Task to carry out ::
Write out these lines precisely as they appear.

[Data entries]
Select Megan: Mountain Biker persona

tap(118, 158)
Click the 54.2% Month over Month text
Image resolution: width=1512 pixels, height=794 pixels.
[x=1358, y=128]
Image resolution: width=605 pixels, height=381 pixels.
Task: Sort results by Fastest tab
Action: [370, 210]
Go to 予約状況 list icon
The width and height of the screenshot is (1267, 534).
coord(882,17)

Exercise solution ::
Select Megan: Mountain Biker persona

tap(118, 158)
Click the 54.2% Month over Month text
Image resolution: width=1512 pixels, height=794 pixels.
[x=1358, y=128]
Image resolution: width=605 pixels, height=381 pixels.
Task: Sort results by Fastest tab
Action: [370, 210]
Go to 予約状況 list icon
The width and height of the screenshot is (1267, 534).
coord(882,17)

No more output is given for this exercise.